President-elect Barack Obama has a laundry list of Bush disasters to clean up after he gets in office, and he says fixing the Troubled Asset Relief Program (TARP) is among his first priorities. Good thing, too, because the congressional oversight committee charged with examining how the first $350 billion of our taxpayer money was spent finds the U.S. Treasury Department isn’t exactly looking after our money. The oversight committee released its second report in recent days, and The Washington Post sums up the findings as follows:

The report says the department has not articulated a plan for restoring lending to consumers. It asks again why the Treasury has refused to spend any money on foreclosure prevention programs. And it says the department is sowing confusion in the financial markets, undermining the stated purpose of the rescue program, by failing to require companies to report how they are spending federal investments of taxpayer dollars.

AFL-CIO Associate General Counsel Damon Silvers, one of five members on the oversight committee, puts it this way:

We are concerned while there seemed to be very strict conditions on aid to the auto industry, there seem to be none on the financial industry.

We believe the Treasury Department should hold banks individually accountable for the public’s money.
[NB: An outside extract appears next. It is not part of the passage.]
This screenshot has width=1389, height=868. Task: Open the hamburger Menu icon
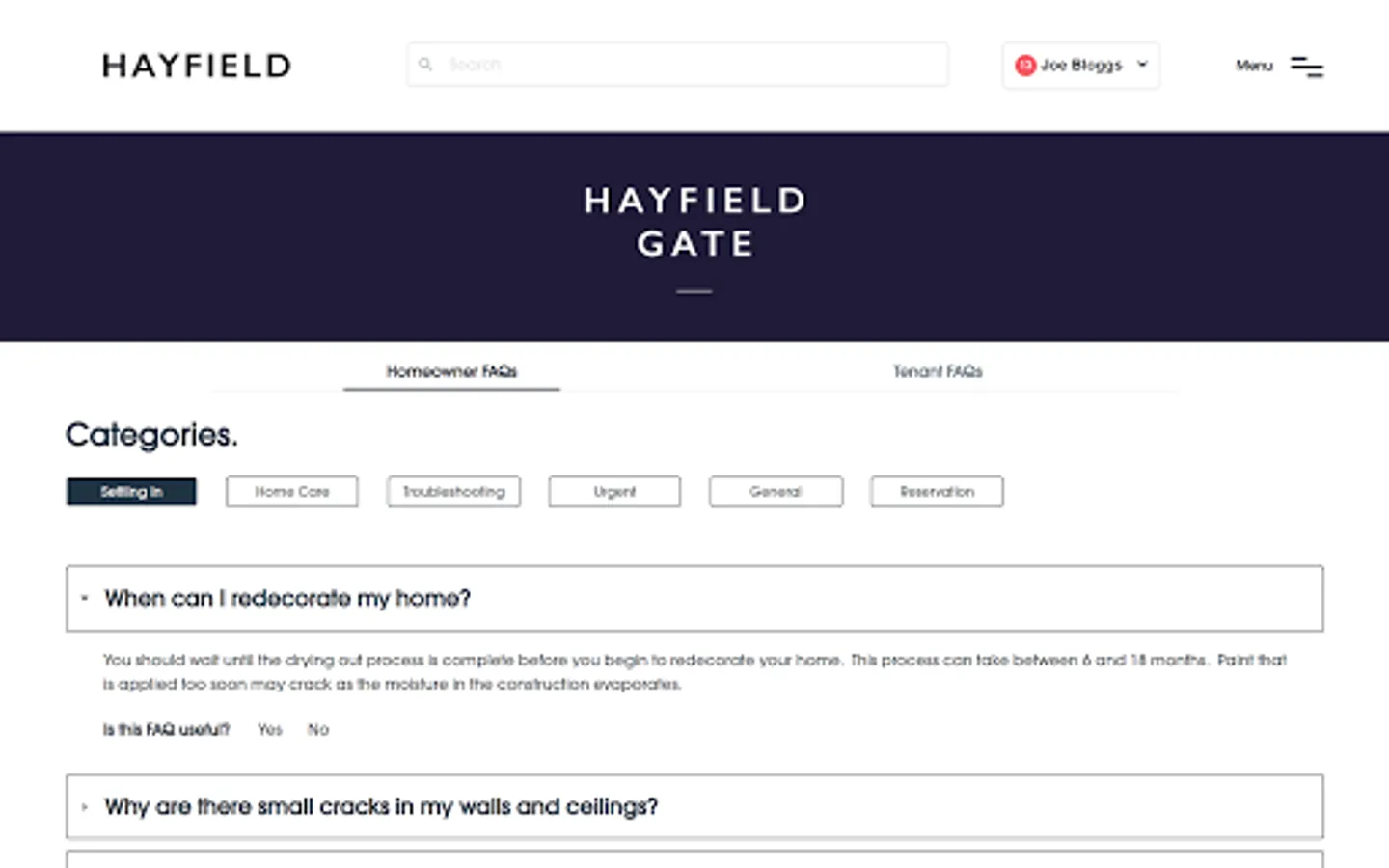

After the oversight panel was formed in November, it sent the Treasury Department 45 questions about the bailout. Among the taxpayer cash the Treasury Department handed out as part of the bailout was $85 billion to AIG, whose honchos then went off on a retreat and spent $550,000 on manicures, facials and pedicures. But according to the panel’s report, Treasury’s response is lacking.

On Dec. 30, 2008, Treasury responded to the Panel with a 13-page letter. While the letter provided responses to some of the Panel’s questions and shed light on Treasury’s decision-making process, it did not provide complete answers to several of the questions and failed to address a number of the questions at all.
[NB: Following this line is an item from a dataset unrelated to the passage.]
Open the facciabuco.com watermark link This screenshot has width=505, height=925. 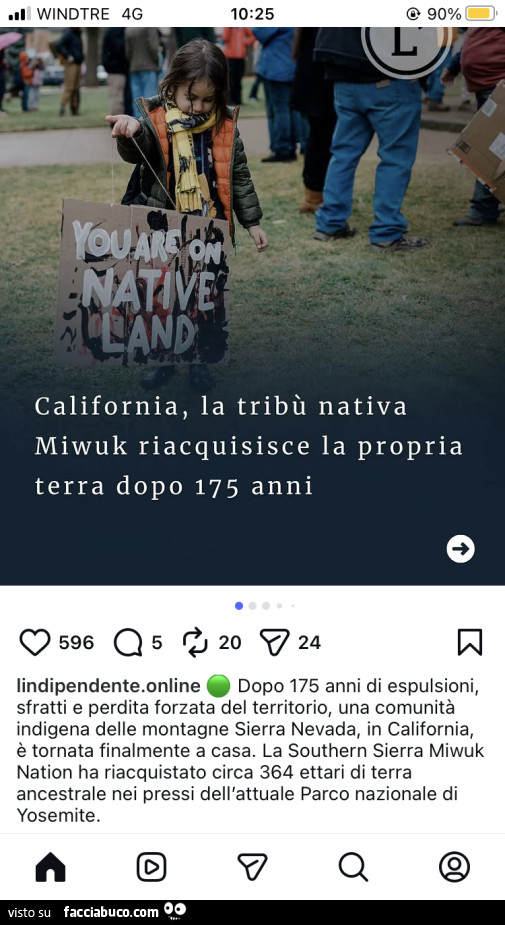tap(111, 912)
Among the categories the panel needs answers to are:

  • Bank Accountability. The panel still does not know what the banks are doing with taxpayer money.
  • Transparency and Asset Evaluation. The need for transparency is closely related to the issue of accountability. The confidence that Treasury seeks can be restored only when information is completely transparent and reliable.
  • Foreclosures: For Treasury to take no steps to use any of this money to alleviate the foreclosure crisis raises questions about whether Treasury has complied with Congress’ intent that Treasury develop a “plan that seeks to maximize assistance for homeowners.”
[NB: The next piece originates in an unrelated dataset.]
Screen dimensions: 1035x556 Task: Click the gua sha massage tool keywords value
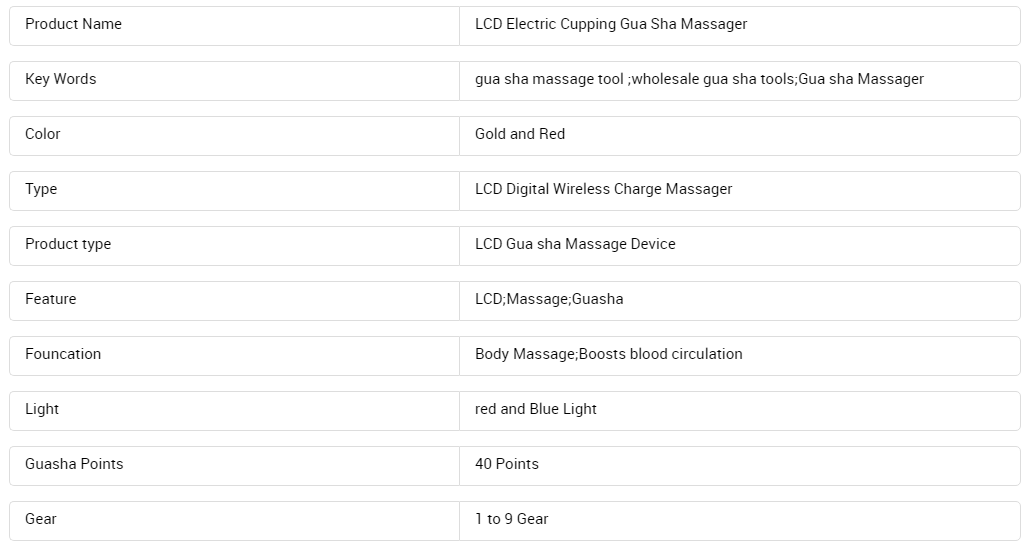click(x=699, y=79)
The oversight panel held a field hearing in Las Vegas last month, and the next one is Jan. 14 in Washington, D.C., on Capitol Hill at 9:30 a.m.

In addition to the hearing, the panel is encouraging members of the public to pose their own questions, make their own suggestions and share their personal stories through its website at www.cop.senate.gov.

The panel is required by law to produce a special report for Congress on regulatory reform “analyzing the current state of the regulatory system and its effectiveness at overseeing the participants in the financial system and protecting consumers and providing recommendations for improvement.”